> **Data to process**:
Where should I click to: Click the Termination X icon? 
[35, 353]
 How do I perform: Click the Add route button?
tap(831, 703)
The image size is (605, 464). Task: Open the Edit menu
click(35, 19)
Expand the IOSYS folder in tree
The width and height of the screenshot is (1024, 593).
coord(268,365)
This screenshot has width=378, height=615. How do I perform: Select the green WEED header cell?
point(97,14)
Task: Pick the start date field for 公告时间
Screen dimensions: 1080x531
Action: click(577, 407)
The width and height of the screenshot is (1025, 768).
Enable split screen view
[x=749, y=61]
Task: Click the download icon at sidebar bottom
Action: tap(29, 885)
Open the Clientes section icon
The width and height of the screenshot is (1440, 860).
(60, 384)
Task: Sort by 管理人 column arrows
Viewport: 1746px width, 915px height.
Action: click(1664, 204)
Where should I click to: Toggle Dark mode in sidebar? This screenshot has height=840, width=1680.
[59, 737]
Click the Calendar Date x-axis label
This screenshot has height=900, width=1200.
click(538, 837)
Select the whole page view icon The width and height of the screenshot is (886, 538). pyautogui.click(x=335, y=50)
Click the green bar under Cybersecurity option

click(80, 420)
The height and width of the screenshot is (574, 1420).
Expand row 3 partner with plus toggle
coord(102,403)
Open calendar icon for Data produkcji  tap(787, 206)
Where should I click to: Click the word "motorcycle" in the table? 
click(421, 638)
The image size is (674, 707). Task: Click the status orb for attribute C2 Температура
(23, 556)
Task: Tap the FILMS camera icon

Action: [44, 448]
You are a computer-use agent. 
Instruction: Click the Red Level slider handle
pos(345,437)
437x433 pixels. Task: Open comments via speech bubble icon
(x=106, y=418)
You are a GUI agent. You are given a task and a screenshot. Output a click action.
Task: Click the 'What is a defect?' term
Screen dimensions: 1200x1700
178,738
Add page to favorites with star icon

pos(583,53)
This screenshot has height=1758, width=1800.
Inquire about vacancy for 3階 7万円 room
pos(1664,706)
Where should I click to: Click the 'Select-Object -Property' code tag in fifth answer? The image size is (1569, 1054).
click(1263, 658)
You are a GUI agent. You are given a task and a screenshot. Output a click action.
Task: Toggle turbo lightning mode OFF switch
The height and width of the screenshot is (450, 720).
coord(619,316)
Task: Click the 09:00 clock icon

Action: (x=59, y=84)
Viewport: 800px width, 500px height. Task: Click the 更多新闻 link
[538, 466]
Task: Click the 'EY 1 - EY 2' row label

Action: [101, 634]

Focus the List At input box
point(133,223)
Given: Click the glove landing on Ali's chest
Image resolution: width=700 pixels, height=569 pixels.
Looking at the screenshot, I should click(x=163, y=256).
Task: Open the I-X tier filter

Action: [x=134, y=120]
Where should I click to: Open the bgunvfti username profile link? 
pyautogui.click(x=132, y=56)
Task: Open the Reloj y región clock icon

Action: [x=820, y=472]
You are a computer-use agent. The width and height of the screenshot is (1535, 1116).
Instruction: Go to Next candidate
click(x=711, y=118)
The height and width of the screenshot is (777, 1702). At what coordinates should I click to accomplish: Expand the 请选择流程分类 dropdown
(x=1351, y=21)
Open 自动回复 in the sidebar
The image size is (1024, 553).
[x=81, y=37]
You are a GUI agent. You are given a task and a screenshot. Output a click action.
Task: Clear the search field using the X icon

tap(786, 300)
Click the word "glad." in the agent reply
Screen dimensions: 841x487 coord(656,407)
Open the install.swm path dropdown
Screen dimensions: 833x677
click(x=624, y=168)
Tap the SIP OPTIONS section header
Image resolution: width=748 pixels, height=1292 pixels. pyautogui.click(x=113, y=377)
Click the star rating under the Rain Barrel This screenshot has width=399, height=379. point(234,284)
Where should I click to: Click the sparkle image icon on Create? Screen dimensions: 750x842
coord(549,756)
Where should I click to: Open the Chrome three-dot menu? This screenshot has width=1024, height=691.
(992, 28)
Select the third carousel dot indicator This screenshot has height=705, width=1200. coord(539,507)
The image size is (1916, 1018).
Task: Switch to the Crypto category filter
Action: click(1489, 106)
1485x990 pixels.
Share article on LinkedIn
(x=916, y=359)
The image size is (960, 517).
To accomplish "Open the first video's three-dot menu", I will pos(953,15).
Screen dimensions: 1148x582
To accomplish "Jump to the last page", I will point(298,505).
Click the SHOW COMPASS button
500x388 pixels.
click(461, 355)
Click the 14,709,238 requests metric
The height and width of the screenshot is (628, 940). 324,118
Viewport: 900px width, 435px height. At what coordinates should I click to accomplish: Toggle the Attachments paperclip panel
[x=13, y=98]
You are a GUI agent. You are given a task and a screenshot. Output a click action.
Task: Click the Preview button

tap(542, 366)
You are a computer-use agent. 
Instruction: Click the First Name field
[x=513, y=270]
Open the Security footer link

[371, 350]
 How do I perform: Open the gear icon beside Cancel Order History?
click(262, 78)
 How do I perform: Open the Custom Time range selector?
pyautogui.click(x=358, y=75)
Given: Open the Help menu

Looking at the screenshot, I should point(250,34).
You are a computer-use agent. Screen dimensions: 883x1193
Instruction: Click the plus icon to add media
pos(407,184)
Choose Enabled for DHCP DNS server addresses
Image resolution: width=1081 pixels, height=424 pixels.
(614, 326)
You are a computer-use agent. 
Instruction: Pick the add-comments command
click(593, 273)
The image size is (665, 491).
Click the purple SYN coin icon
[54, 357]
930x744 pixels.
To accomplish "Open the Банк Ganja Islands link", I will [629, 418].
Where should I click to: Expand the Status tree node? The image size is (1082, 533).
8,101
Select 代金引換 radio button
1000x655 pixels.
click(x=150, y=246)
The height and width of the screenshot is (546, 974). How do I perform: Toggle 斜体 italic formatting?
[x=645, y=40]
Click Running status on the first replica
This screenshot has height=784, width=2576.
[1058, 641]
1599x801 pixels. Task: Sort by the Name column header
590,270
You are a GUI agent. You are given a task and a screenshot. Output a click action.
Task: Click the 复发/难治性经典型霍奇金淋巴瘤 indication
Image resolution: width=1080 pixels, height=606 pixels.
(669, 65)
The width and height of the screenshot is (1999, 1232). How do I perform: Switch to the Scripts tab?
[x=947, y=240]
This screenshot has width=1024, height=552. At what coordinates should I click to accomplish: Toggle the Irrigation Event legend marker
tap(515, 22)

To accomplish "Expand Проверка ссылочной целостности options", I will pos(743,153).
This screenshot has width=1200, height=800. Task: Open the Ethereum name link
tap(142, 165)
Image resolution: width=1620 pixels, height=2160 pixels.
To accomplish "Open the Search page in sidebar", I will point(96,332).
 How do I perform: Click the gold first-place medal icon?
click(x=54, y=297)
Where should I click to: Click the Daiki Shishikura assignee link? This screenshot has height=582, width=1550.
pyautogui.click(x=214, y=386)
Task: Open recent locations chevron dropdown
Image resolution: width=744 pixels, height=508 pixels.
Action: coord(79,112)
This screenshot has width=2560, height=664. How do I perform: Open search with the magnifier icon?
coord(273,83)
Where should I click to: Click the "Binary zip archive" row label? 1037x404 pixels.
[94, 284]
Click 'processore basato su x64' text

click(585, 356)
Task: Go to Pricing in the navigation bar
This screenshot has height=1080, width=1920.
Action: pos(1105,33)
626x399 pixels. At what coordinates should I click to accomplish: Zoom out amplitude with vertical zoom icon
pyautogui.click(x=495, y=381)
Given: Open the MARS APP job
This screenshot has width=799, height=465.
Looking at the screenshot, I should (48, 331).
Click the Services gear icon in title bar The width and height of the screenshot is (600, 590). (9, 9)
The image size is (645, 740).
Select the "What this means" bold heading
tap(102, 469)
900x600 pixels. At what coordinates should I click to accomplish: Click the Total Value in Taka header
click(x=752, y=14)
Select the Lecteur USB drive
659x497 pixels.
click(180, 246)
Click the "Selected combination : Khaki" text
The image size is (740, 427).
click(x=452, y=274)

> **Problem statement**:
Once you find the line with "How do I perform: Click the Add" above, print it and every line after it up to and including the line with "Open calendar icon", exactly as written and nothing else.

> **Written reply**:
 How do I perform: Click the Add route button?
tap(831, 703)
The image size is (605, 464). Task: Open the Edit menu
click(35, 19)
Expand the IOSYS folder in tree
The width and height of the screenshot is (1024, 593).
coord(268,365)
This screenshot has width=378, height=615. How do I perform: Select the green WEED header cell?
point(97,14)
Task: Pick the start date field for 公告时间
Screen dimensions: 1080x531
Action: click(577, 407)
The width and height of the screenshot is (1025, 768).
Enable split screen view
[x=749, y=61]
Task: Click the download icon at sidebar bottom
Action: tap(29, 885)
Open the Clientes section icon
The width and height of the screenshot is (1440, 860).
(60, 384)
Task: Sort by 管理人 column arrows
Viewport: 1746px width, 915px height.
Action: click(1664, 204)
Where should I click to: Toggle Dark mode in sidebar? This screenshot has height=840, width=1680.
[59, 737]
Click the Calendar Date x-axis label
This screenshot has height=900, width=1200.
click(538, 837)
Select the whole page view icon The width and height of the screenshot is (886, 538). pyautogui.click(x=335, y=50)
Click the green bar under Cybersecurity option

click(80, 420)
The height and width of the screenshot is (574, 1420).
Expand row 3 partner with plus toggle
coord(102,403)
Open calendar icon for Data produkcji  tap(787, 206)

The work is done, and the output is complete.